Um dos pontos por trás da tese positiva dos analistas é a postura vitoriosa da empresa comandada por Milton Maluhy Filho em se adaptar às mudanças do negócio bancário varejista brasileiro, especialmente no segmento de baixa renda.
Isso deve permitir que o banco mantenha uma rentabilidade sustentável e acima dos patamares de retorno sobre o capital (ROE, em inglês) dos rivais do setor financeiro.
A perspetiva do mercado é que o Itaú volte a ver os seus ganhos crescerem depois de registrar a marca de R$ 10 bilhões de lucro líquido em um único trimestre, segundo as projeções dos analistas.
Nas contas do BTG, o Itaú ainda encontra-se a um valuation atraente, negociado a um múltiplo abaixo de 8 vezes a relação preço sobre lucro (P/L) para 2025, com espaço para dividendos extraordinários.
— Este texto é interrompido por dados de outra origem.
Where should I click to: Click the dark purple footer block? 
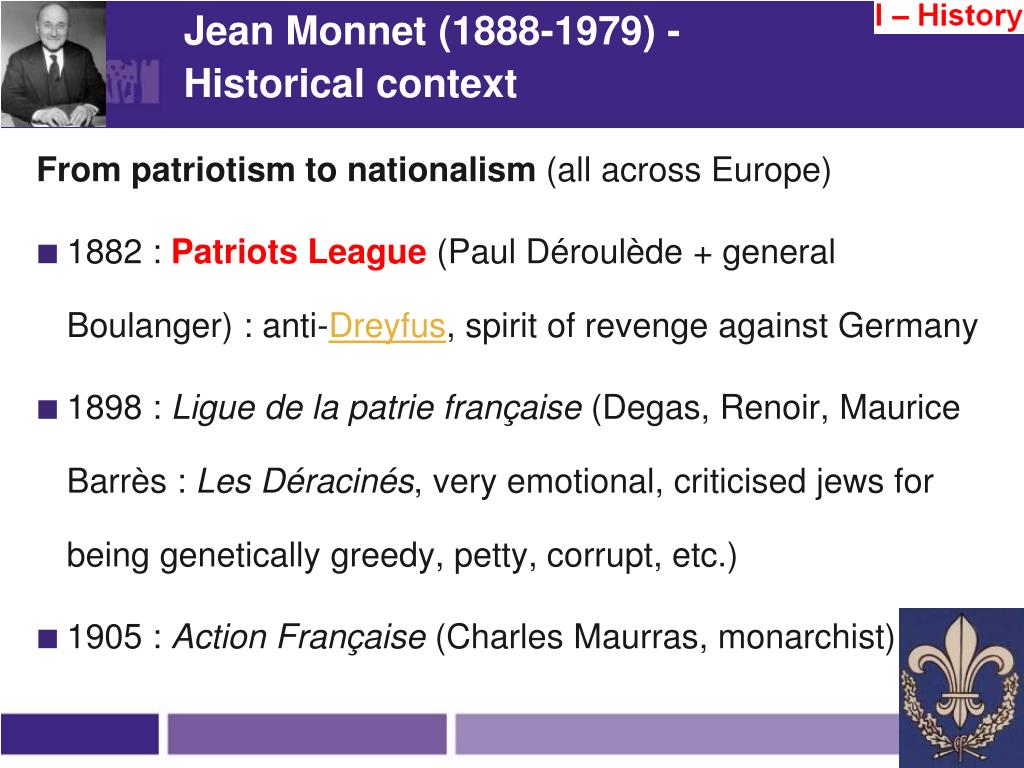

A Empiricus ecoa a visão quanto à reação do Itaú à competição acirrada com a chegada de novas fintechs no mercado. “O foco passou a estar na retenção do cliente por meio de experiências melhores (como a plataforma de investimentos Íon e o super app One). Com o tempo, isso deve ajudar o banco a aumentar sua receita por cliente”, disse a analista Larissa Quaresma.
Vale destacar que a margem financeira, especialmente a dos clientes, é a principal linha a ser observada no balanço do Itaú no 3T24, segundo os analistas. O avanço mais tímido desse indicador foi o principal motivo para a reação ruim ao balanço do Bradesco, na semana passada.
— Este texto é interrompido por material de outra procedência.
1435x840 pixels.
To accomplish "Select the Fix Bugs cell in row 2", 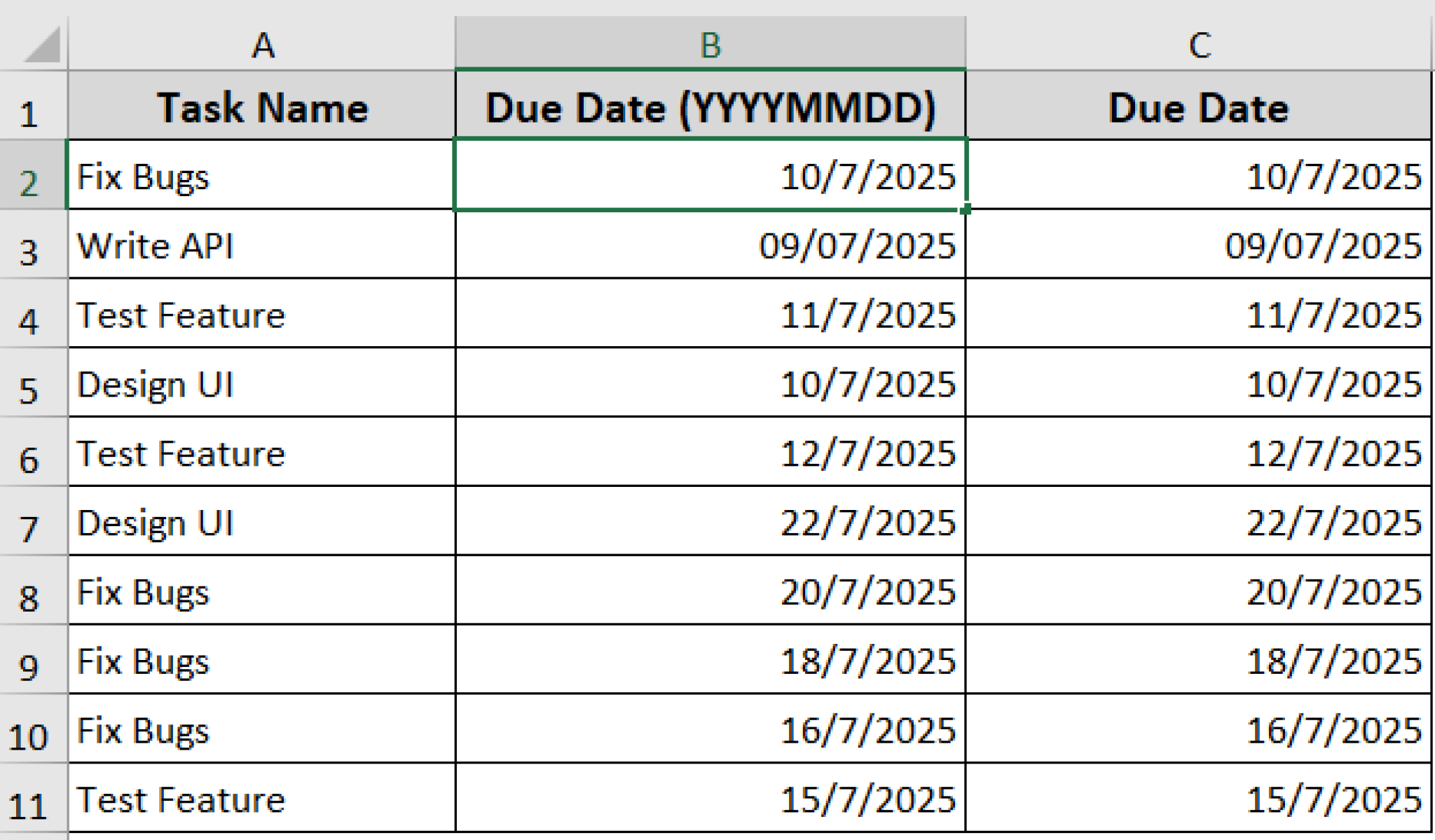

Quaresma ainda destaca a agenda de eficiência da atual direção do Itaú, que busca crescimento sem abrir mão do controle das despesas — o que deve sustentar a rentabilidade superior em relação aos outros grandes bancos durante o futuro próximo.
O potencial de dividendos também brilha aos olhos do mercado. Nas projeções da Empiricus, após um período relevante com pagamentos de proventos abaixo da média histórica, o Itaú Unibanco deve distribuir entre 50% e 60% do seu lucro aos acionistas nos próximos 12 meses, o que “confere importante carrego” à aposta nas ações ITUB4.
De acordo com o Pagbank, o conservadorismo do banco na originação do crédito é sua principal fortaleza para continuar entregando bons números no longo prazo.
Apesar do novo ciclo de aperto monetário no Brasil, a expectativa é que o Itaú Unibanco continue a manter uma boa execução no segmento de crédito.
“Entendemos que o banco é o melhor posicionado entre os incumbentes para navegar em um ambiente de aumento de juros no Brasil, dado o seu nível de inadimplência controlado”, escreveram os analistas do Pagbank.